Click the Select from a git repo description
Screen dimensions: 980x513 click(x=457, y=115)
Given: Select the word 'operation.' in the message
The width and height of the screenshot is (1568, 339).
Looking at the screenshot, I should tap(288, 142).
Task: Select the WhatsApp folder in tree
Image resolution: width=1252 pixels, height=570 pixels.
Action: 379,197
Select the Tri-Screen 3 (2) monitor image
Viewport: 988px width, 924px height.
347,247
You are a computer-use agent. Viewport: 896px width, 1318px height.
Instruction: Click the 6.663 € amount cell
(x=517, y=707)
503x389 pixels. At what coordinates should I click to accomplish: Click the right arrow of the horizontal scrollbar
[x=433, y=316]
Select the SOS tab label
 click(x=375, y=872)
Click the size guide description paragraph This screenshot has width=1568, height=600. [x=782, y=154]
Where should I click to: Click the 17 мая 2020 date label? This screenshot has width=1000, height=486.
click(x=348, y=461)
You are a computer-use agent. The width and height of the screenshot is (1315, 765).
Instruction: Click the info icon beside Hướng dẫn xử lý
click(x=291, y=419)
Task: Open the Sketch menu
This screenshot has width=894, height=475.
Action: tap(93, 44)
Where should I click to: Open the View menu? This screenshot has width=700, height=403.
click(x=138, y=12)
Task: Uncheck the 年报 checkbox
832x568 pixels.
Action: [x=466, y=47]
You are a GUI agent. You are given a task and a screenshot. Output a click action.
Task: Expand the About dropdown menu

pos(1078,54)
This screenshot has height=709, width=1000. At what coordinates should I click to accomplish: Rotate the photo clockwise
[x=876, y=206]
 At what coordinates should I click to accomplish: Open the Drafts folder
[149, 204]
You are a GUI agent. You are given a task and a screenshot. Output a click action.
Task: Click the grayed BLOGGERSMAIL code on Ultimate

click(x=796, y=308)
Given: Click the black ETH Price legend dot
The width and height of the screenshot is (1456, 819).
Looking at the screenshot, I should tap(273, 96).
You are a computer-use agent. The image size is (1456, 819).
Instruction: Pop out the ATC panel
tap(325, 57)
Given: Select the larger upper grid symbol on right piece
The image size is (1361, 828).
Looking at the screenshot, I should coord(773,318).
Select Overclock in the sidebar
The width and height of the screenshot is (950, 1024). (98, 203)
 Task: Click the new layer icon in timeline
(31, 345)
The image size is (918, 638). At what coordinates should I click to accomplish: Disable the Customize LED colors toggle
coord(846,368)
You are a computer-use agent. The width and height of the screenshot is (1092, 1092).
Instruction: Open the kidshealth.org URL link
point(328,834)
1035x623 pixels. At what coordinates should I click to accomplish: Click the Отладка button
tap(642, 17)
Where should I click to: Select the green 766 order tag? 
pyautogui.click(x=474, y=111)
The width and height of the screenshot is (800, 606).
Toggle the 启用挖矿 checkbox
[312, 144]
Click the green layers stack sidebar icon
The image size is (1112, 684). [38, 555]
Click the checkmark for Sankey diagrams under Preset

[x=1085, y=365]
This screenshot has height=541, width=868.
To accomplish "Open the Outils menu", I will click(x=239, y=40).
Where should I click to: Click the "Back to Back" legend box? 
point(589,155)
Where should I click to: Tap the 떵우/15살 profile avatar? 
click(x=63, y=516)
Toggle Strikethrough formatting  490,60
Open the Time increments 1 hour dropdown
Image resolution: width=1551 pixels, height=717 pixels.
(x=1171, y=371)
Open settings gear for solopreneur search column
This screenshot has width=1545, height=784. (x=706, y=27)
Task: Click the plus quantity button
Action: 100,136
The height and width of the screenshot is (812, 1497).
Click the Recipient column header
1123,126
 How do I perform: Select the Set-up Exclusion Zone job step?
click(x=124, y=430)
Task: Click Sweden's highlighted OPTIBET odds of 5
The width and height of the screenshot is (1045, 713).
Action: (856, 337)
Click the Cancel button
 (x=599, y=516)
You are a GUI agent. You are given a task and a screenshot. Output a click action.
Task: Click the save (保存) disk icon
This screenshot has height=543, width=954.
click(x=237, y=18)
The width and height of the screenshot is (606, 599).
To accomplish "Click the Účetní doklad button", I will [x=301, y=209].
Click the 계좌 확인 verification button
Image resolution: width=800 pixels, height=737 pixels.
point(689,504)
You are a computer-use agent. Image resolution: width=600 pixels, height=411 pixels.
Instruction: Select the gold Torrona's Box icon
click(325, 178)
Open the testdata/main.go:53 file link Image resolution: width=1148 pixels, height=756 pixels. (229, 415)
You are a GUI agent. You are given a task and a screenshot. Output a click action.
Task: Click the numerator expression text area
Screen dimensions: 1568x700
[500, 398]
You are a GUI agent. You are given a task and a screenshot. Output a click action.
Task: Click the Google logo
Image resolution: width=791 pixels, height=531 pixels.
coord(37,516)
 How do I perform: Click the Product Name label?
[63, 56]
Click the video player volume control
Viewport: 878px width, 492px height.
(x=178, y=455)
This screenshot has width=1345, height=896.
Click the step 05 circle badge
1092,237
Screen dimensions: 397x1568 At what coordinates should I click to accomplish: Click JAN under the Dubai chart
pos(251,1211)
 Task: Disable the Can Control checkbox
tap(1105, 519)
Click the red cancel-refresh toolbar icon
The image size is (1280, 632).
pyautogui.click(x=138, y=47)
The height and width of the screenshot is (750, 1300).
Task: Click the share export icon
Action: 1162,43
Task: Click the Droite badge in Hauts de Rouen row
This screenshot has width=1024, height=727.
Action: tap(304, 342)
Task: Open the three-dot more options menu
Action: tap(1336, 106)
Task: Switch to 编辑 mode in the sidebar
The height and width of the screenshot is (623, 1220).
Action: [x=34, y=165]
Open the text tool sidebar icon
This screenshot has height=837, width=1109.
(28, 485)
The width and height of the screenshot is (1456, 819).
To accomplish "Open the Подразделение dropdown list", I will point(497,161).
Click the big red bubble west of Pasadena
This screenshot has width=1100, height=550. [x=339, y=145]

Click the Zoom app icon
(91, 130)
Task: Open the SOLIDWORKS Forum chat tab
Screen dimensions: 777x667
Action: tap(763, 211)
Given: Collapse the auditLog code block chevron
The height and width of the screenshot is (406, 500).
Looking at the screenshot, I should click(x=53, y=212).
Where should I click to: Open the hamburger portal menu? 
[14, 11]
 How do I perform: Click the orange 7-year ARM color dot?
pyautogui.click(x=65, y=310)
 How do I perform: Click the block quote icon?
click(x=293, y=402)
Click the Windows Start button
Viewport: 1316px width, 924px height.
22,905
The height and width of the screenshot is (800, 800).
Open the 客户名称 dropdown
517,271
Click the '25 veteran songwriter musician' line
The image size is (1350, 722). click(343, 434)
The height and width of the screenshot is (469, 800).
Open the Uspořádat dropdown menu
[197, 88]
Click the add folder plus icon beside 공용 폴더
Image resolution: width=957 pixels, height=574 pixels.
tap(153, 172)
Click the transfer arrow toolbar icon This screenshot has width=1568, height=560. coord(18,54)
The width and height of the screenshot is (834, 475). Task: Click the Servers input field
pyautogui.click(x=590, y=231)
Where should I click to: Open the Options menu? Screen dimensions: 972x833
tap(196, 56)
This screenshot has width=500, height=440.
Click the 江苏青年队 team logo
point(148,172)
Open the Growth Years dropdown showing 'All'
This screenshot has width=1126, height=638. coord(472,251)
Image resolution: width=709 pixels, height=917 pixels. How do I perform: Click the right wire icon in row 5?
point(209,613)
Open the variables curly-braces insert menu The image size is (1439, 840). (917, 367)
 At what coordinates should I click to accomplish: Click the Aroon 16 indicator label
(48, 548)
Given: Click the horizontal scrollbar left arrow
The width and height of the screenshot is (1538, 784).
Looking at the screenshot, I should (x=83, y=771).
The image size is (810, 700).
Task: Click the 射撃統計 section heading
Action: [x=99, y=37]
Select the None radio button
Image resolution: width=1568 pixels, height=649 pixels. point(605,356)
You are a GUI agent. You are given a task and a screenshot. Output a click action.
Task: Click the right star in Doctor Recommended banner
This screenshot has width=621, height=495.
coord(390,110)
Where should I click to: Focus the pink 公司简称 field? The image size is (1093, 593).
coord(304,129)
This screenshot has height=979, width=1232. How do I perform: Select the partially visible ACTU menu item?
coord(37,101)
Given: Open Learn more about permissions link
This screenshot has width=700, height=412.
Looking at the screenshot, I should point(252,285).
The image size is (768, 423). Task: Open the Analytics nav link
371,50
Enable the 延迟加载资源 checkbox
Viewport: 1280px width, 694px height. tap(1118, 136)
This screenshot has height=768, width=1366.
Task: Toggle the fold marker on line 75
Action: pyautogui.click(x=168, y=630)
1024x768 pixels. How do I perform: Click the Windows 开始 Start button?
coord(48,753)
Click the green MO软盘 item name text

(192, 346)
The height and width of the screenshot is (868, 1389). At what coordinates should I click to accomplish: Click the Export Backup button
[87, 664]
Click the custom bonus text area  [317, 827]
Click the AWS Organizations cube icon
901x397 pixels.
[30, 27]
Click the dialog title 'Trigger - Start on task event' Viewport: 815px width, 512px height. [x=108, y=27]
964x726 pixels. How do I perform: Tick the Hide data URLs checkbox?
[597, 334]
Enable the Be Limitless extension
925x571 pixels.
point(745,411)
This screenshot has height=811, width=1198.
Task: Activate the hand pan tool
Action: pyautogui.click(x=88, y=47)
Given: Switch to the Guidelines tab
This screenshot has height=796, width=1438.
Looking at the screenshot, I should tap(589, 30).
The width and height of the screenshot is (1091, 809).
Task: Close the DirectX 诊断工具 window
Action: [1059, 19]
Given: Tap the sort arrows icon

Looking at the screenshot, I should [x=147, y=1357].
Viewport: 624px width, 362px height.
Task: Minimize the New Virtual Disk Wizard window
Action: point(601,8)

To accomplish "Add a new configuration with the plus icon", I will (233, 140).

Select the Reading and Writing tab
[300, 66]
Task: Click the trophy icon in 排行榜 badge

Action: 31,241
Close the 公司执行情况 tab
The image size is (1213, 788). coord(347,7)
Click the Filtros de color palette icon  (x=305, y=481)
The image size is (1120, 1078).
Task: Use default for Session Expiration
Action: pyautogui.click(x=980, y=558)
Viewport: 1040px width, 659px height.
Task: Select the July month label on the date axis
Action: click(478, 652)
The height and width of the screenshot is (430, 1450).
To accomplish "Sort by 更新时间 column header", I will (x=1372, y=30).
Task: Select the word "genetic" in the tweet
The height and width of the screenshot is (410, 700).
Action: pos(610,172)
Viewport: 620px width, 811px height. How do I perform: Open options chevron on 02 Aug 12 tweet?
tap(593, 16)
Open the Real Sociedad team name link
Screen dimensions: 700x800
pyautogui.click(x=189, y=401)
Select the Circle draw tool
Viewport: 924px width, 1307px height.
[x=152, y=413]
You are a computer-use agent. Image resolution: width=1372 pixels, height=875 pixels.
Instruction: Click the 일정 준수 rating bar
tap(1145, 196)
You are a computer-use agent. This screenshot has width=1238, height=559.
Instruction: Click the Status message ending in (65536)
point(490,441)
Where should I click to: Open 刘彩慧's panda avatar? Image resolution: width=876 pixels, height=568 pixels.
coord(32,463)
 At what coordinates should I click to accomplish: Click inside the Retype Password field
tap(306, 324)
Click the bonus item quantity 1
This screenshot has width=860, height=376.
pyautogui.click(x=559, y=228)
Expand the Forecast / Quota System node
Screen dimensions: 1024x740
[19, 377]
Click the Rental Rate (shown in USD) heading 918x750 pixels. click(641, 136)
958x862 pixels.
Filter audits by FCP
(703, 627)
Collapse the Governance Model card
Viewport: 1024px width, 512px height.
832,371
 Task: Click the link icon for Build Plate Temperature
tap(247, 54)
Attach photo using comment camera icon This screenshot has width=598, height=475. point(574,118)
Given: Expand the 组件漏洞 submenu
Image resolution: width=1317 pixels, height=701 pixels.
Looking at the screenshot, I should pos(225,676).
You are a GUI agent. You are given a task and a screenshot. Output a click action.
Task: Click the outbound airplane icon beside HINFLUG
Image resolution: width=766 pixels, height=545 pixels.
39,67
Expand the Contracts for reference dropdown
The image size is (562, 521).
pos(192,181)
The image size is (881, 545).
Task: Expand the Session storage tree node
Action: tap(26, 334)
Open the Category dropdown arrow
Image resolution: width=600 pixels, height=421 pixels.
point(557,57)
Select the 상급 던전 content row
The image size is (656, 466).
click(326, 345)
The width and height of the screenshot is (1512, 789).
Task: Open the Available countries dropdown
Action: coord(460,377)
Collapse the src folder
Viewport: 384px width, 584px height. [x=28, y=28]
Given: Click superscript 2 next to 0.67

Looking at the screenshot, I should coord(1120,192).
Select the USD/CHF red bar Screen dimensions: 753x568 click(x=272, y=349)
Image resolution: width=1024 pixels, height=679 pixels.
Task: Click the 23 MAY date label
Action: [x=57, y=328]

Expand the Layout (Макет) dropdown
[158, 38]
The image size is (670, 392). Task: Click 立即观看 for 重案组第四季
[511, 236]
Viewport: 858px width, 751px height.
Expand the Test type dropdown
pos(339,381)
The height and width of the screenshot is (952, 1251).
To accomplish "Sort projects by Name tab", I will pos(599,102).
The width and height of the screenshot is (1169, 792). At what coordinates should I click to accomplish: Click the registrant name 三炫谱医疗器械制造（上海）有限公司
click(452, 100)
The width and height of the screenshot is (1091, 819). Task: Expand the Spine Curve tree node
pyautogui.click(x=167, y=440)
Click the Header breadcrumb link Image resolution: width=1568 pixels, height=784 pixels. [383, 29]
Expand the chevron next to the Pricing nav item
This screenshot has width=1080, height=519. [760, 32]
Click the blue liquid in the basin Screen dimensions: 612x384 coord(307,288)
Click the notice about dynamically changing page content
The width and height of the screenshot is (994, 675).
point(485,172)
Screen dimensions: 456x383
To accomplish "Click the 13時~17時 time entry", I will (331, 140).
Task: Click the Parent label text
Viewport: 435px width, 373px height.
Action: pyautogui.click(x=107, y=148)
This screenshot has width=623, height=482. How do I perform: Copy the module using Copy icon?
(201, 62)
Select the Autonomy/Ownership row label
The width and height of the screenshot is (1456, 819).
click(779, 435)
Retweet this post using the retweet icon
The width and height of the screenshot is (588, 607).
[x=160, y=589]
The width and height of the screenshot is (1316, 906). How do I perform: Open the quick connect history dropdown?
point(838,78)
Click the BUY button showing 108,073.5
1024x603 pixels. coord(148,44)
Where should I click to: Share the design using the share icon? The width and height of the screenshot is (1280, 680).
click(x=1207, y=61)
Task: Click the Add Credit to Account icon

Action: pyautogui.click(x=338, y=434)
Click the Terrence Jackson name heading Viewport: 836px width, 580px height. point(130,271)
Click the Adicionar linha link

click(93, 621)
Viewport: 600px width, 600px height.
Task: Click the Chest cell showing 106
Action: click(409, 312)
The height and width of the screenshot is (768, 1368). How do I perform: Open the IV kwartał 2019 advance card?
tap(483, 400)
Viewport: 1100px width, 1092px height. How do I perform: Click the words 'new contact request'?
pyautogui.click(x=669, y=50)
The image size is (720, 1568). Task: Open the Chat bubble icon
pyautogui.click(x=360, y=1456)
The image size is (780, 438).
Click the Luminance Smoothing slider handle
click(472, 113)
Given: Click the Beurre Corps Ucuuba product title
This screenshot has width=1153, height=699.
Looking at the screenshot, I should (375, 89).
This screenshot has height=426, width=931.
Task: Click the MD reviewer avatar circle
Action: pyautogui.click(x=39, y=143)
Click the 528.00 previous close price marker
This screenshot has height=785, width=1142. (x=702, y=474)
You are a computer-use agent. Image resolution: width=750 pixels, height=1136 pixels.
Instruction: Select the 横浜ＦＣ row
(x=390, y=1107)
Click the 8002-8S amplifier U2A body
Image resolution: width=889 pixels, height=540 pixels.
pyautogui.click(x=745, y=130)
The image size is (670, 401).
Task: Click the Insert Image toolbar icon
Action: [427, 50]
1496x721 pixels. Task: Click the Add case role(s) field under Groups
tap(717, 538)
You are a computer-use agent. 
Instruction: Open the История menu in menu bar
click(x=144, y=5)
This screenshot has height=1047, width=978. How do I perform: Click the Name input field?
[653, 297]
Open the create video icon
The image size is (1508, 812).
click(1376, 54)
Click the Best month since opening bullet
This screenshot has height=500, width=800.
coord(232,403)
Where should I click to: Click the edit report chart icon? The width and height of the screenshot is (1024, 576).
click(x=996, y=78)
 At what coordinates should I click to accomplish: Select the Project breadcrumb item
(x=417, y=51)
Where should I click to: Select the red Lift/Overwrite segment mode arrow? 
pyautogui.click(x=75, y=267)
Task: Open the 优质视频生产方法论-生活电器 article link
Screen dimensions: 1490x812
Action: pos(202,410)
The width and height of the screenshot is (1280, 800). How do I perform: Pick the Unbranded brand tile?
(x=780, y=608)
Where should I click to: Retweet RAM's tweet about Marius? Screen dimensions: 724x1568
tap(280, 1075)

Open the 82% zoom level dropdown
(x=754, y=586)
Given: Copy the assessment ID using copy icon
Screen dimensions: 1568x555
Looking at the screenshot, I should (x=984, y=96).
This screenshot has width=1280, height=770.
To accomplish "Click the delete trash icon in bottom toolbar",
= = = = =
**TASK INSTRUCTIONS**
Give back exactly the lines above starting at the line where "Expand the Contracts for reference dropdown" appears and ending at the line where "Select the 상급 던전 content row" appears, both included, with no other lines.

**RESULT OF THE TASK**
Expand the Contracts for reference dropdown
The image size is (562, 521).
pos(192,181)
The image size is (881, 545).
Task: Expand the Session storage tree node
Action: tap(26, 334)
Open the Category dropdown arrow
Image resolution: width=600 pixels, height=421 pixels.
point(557,57)
Select the 상급 던전 content row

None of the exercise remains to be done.